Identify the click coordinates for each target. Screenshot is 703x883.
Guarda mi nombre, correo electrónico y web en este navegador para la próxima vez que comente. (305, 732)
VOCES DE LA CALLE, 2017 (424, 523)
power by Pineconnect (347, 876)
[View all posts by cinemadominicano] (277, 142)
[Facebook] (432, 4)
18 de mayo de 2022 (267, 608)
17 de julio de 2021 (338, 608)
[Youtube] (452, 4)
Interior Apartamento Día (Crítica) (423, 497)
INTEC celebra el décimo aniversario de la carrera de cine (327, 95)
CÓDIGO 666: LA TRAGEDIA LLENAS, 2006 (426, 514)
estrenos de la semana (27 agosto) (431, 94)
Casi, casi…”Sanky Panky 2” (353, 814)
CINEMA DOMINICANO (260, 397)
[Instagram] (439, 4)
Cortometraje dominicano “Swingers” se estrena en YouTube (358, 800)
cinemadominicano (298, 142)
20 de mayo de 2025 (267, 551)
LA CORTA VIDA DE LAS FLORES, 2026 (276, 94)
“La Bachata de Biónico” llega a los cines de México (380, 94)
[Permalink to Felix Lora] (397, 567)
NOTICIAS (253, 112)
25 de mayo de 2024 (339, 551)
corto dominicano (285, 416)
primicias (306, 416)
···
Write out, word for word, the items from the one containing "power by Pineconnect (347, 876)" down to the one containing "INTEC celebra el", including both.

Completed exercise.
power by Pineconnect (347, 876)
[View all posts by cinemadominicano] (277, 142)
[Facebook] (432, 4)
18 de mayo de 2022 (267, 608)
17 de julio de 2021 (338, 608)
[Youtube] (452, 4)
Interior Apartamento Día (Crítica) (423, 497)
INTEC celebra el décimo aniversario de la carrera de cine (327, 95)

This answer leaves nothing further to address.